What is the Fair Debt Collection Practices Act (FDCPA)?

This is a federal law that protects consumers from harassment or threats made by creditors. It also prohibits creditors from making false statements. This law also prohibits a debt collector from disclosing what you owe to anyone but you or your attorney.


Is a home equity loan a good way to pay off credit card debt?

Credit card debt is unsecured debt, meaning there are no assets backing it up that the lender can come after if you fail to pay what you owe. But a home equity loan is secured debt and your home is the collateral. If you don't pay according to the terms of the loan, the lender can seize your home as a way of obtaining payment.

You can put yourself in jeopardy with Home Equity Loans and Home Equity Lines of Credit if a job loss, illness, divorce, death in the family, or other event makes it impossible for you to make the loan payments. The lender can then force you to sell your home in order to repay the loan. Also, if you do sell the home, you may not get what you owe on it, depending on market circumstances.
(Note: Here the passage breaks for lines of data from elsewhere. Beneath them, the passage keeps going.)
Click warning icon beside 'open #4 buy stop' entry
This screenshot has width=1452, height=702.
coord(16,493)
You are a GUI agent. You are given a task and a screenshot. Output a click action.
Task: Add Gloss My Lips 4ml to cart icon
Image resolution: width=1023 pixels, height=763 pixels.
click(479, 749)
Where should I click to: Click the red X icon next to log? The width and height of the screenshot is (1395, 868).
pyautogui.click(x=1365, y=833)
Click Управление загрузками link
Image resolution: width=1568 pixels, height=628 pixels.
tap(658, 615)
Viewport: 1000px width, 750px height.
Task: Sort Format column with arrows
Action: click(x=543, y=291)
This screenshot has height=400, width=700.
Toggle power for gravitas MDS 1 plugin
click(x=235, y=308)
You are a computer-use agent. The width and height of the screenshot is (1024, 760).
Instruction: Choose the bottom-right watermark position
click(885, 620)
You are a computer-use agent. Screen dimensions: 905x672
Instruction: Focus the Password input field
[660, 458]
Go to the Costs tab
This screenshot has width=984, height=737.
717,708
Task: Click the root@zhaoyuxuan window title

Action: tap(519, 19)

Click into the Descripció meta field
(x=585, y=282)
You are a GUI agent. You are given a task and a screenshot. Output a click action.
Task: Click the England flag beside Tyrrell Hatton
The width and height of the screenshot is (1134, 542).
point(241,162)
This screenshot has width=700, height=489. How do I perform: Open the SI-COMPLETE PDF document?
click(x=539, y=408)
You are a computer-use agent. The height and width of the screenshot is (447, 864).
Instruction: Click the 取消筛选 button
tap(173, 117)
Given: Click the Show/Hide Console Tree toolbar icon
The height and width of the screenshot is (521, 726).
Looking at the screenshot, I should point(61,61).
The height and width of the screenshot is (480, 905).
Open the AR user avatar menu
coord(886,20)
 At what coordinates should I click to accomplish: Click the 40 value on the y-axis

The bottom line is you don't use your home as a bank to fund your lifestyle or mend poor financial decisions you may have made. When you use your home as collateral for a loan to pay off other debt, chances are high that you will get right back into debt with additional purchases, putting your home at risk. Consolidated Credit offers you a better way, simply because we also educate you on how to control your spending and manage your budget.


What is unsecured debt?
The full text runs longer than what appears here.